Instructions to follow: A word-for-word copy of the data is what's wanted, with no pictures.

Records to use:
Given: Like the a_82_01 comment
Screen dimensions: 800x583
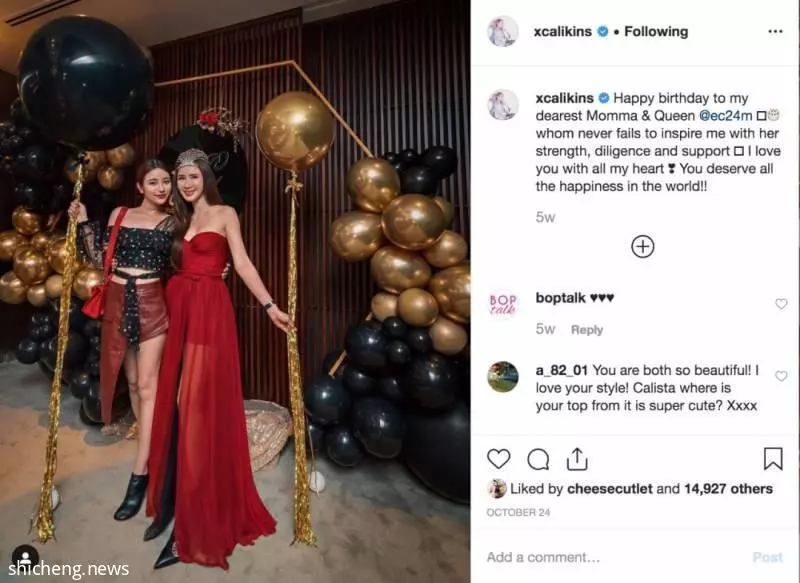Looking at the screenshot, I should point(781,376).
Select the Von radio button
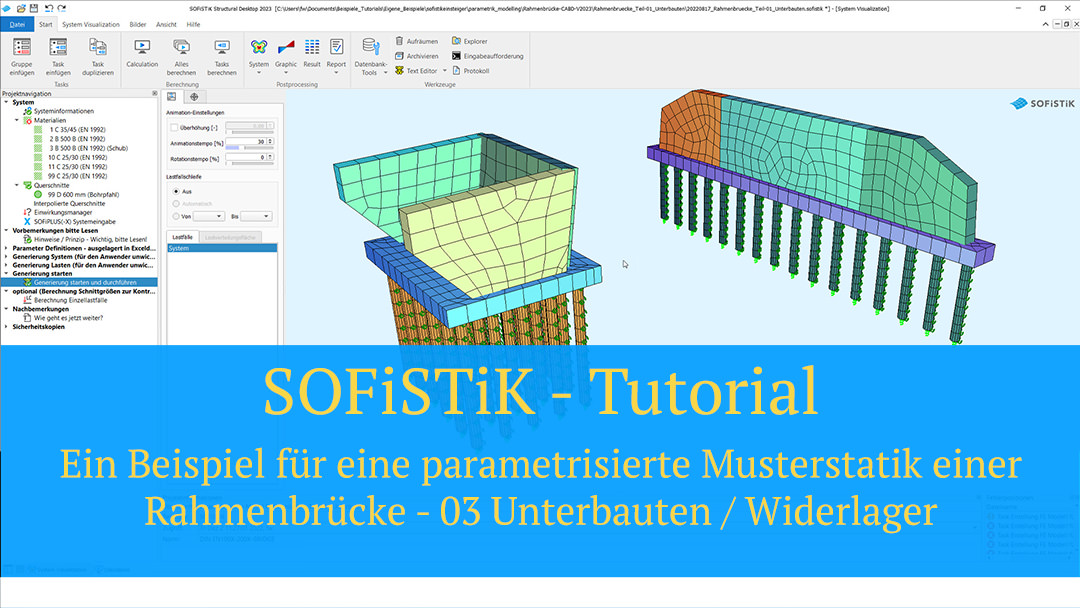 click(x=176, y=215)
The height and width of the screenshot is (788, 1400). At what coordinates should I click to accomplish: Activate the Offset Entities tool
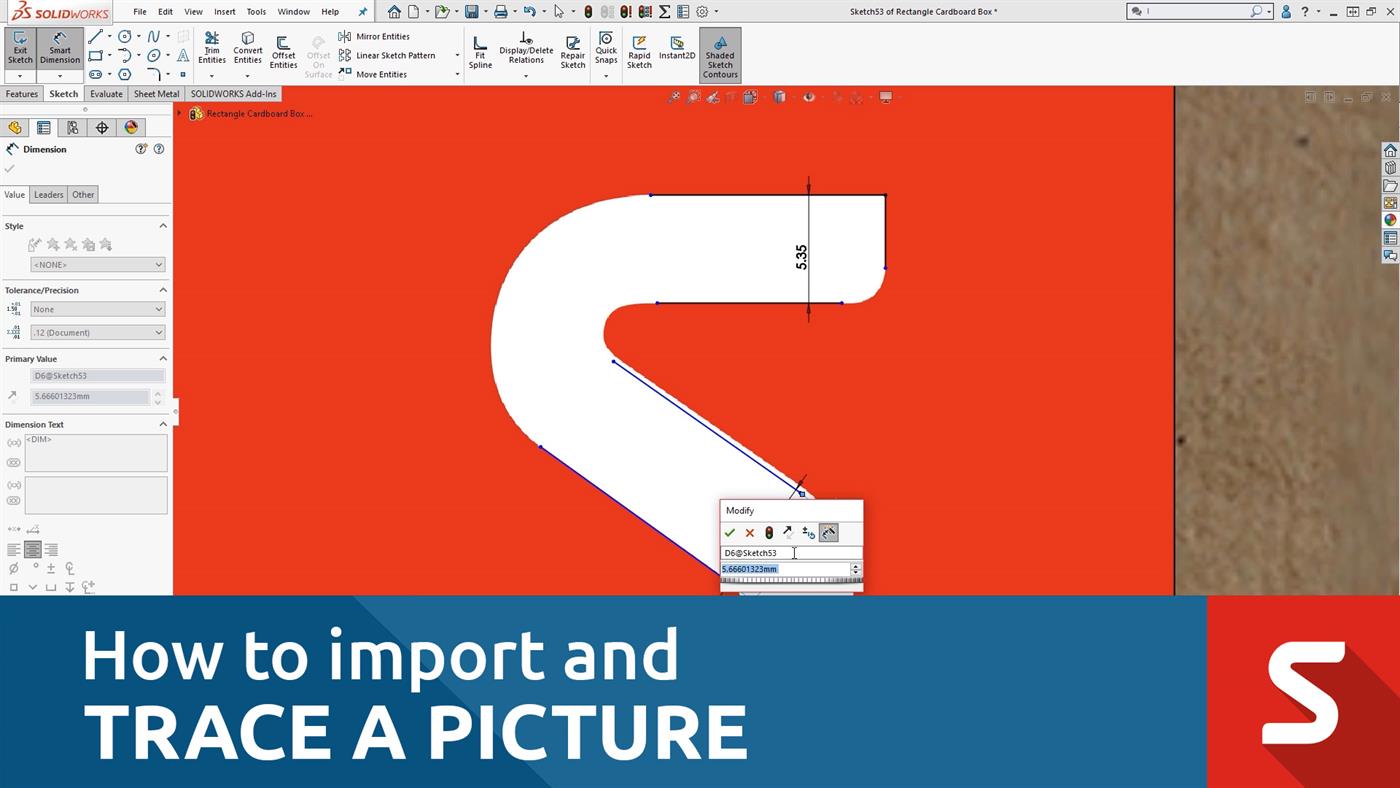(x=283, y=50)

Response:
Given: Like the a_82_01 comment
Screen dimensions: 800x583
Looking at the screenshot, I should point(781,376).
Select the Von radio button
 click(x=176, y=215)
The height and width of the screenshot is (788, 1400). At what coordinates should I click to accomplish: Activate the Offset Entities tool
(x=283, y=50)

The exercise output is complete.